INTERNET DRAFT                                               V. Kashyap
<draft-kashyap-ipoib-connected-mode-00.txt>                         IBM
Expiration Date: August 2003                              February 2003

                    IP over InfiniBand: Connected Mode

Status of this memo

    This document is an Internet-Draft and is in full conformance
    with all provisions of Section 10 of RFC 2026.

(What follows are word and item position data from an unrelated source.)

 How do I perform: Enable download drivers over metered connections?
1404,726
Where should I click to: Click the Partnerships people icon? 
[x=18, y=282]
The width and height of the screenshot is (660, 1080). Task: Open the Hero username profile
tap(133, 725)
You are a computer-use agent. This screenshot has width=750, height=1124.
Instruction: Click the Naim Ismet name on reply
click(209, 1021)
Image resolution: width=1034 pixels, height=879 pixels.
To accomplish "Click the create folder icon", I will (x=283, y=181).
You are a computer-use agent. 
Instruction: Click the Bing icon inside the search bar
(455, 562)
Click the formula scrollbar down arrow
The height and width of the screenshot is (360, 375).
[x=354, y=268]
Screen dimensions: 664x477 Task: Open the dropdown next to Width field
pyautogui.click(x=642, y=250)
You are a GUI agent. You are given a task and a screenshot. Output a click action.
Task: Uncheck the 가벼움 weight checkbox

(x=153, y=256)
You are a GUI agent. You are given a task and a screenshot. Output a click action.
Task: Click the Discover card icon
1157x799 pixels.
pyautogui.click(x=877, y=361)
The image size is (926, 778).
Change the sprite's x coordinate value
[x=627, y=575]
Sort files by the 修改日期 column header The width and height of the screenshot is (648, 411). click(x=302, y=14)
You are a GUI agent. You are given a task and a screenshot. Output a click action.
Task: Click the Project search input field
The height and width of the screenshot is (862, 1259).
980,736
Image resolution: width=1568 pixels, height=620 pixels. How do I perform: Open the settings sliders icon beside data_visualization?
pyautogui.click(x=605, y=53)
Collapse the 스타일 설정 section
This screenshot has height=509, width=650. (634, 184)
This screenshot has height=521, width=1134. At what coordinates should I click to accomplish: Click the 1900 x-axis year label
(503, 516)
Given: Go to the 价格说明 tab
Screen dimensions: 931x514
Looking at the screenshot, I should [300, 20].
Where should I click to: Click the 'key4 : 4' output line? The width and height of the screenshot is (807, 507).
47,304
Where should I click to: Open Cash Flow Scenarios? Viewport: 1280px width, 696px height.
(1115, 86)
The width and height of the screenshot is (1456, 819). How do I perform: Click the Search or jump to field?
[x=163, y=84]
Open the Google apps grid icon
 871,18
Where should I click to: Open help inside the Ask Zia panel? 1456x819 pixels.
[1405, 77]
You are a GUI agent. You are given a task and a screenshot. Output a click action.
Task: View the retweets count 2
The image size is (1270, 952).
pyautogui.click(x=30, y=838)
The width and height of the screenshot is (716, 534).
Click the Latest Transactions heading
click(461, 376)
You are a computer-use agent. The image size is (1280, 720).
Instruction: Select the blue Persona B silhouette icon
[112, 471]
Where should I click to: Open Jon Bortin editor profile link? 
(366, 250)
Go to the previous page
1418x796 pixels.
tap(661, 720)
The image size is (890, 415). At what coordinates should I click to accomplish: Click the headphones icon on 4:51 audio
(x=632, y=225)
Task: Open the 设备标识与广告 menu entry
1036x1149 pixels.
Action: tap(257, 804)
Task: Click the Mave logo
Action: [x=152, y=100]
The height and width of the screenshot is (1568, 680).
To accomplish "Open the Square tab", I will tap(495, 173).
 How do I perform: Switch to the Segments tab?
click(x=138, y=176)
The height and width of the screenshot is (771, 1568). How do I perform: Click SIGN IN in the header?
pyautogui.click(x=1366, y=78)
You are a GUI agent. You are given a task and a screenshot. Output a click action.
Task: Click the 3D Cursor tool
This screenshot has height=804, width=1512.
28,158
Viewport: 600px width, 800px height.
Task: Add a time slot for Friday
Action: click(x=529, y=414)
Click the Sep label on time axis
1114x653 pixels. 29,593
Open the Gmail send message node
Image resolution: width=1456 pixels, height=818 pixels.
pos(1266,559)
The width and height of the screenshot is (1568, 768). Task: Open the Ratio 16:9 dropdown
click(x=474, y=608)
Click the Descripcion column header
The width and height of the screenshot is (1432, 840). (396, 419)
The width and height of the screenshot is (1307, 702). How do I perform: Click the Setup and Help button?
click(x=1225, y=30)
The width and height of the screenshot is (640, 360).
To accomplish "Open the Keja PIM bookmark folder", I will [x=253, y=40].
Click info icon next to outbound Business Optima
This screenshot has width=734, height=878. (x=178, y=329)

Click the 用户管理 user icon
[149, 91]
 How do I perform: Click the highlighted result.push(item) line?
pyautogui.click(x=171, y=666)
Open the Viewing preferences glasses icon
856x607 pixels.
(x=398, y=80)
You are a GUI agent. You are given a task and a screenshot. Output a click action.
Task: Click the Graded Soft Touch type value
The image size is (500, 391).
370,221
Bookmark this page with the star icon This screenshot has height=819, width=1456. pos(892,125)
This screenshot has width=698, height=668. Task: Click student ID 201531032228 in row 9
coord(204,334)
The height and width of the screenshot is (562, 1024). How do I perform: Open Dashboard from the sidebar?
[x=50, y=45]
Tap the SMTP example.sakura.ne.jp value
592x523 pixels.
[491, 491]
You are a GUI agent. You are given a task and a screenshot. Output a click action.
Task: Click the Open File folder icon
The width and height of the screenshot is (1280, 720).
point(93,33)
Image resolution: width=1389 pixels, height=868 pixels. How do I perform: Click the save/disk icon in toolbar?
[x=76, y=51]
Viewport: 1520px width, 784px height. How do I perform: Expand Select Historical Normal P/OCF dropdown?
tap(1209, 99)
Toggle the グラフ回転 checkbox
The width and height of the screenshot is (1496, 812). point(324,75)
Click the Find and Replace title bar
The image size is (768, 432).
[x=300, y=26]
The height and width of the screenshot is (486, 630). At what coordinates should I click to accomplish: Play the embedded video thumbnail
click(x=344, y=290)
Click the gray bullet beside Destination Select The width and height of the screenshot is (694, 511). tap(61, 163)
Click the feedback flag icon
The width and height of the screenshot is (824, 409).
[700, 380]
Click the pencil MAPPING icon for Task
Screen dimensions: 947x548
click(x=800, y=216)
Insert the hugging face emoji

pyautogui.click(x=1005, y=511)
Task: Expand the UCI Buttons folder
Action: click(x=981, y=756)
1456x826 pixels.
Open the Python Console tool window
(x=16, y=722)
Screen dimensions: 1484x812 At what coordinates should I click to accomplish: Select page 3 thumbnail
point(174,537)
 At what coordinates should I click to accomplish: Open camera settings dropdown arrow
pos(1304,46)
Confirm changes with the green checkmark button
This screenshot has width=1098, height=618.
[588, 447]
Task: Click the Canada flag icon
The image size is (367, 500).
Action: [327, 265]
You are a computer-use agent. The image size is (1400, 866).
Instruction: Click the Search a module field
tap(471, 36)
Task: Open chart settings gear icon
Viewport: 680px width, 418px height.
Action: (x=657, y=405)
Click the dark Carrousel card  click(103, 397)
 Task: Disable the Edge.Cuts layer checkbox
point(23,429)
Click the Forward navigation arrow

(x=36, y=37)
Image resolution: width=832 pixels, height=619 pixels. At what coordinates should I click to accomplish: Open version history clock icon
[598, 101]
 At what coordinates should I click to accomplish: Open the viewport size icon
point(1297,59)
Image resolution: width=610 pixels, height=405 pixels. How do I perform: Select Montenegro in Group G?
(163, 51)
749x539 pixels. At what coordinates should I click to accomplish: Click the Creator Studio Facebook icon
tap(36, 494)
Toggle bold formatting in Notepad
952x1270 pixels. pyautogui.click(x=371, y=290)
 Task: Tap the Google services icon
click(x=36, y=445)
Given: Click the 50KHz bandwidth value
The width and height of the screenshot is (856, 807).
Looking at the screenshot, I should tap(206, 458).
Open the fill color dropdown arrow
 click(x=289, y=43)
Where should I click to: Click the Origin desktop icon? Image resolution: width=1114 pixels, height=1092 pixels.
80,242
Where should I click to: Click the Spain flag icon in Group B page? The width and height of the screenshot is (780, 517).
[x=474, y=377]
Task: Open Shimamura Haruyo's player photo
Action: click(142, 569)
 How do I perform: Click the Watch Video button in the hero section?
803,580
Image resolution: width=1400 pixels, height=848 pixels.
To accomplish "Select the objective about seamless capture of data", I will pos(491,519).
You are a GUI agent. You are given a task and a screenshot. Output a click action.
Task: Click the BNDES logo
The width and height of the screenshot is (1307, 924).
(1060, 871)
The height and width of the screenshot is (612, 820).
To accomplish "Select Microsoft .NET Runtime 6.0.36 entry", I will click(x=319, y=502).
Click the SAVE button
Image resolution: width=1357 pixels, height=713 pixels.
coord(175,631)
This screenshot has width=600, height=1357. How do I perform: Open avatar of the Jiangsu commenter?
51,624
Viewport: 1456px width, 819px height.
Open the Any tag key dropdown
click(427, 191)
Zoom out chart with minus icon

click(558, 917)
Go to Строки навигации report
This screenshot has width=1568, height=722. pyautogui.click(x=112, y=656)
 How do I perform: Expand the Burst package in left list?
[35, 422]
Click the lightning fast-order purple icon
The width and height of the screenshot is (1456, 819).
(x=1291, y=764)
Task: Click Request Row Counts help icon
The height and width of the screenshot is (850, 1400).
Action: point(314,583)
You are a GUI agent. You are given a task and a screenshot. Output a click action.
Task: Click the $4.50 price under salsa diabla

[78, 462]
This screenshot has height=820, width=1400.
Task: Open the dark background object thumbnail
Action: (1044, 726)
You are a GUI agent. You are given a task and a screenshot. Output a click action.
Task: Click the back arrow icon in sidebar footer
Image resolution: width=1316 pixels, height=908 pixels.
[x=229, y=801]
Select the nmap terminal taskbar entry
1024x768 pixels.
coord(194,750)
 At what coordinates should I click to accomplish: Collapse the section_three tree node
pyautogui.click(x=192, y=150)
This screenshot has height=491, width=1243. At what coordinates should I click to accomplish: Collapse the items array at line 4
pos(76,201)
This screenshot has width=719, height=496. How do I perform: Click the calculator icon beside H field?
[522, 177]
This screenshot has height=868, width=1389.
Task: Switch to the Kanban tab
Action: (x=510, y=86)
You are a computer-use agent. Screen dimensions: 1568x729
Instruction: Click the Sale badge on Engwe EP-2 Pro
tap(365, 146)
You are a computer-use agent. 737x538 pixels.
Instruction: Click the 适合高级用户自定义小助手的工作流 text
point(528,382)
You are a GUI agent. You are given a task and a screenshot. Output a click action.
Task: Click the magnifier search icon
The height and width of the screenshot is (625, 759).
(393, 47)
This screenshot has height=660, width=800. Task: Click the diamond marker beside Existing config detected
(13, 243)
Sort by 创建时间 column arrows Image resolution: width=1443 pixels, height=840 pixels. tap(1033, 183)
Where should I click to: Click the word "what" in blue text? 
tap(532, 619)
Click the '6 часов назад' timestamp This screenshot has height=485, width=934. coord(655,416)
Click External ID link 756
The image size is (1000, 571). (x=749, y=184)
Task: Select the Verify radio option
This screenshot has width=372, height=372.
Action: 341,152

    Internet-Drafts are working documents of the Internet
    Engineering Task Force (IETF), its areas, and its working
    groups. Note that other groups may also distribute working
    documents as Internet- Drafts.

    Internet-Drafts are draft documents valid for a maximum of six
    months and may be updated, replaced, or obsoleted by other
    documents at any time. It is inappropriate to use
    Internet-Drafts as Reference material or to cite them other
    than as ``work in progress''.

    The list of current Internet-Drafts can be accessed at
    http://www.ietf.org/ietf/1id-abstracts.txt

    The list of Internet-Draft Shadow Directories can be accessed
    at http://www.ietf.org/shadow.html

    This memo provides information for the Internet community.
    This memo does not specify an Internet standard of any kind.
    Distribution of this memo is unlimited.

Copyright Notice

   Copyright (C) The Internet Society (2001).  All Rights Reserved.

Abstract

    The InfiniBand Architecture(IBA) defines a high speed, channel
    based interconnect between systems and devices. IBA provides
    multiple modes of transport services with differing
    characteristics. This document describes IP over IBA's Connected
    transport modes.








Kashyap                                                         [Page 1]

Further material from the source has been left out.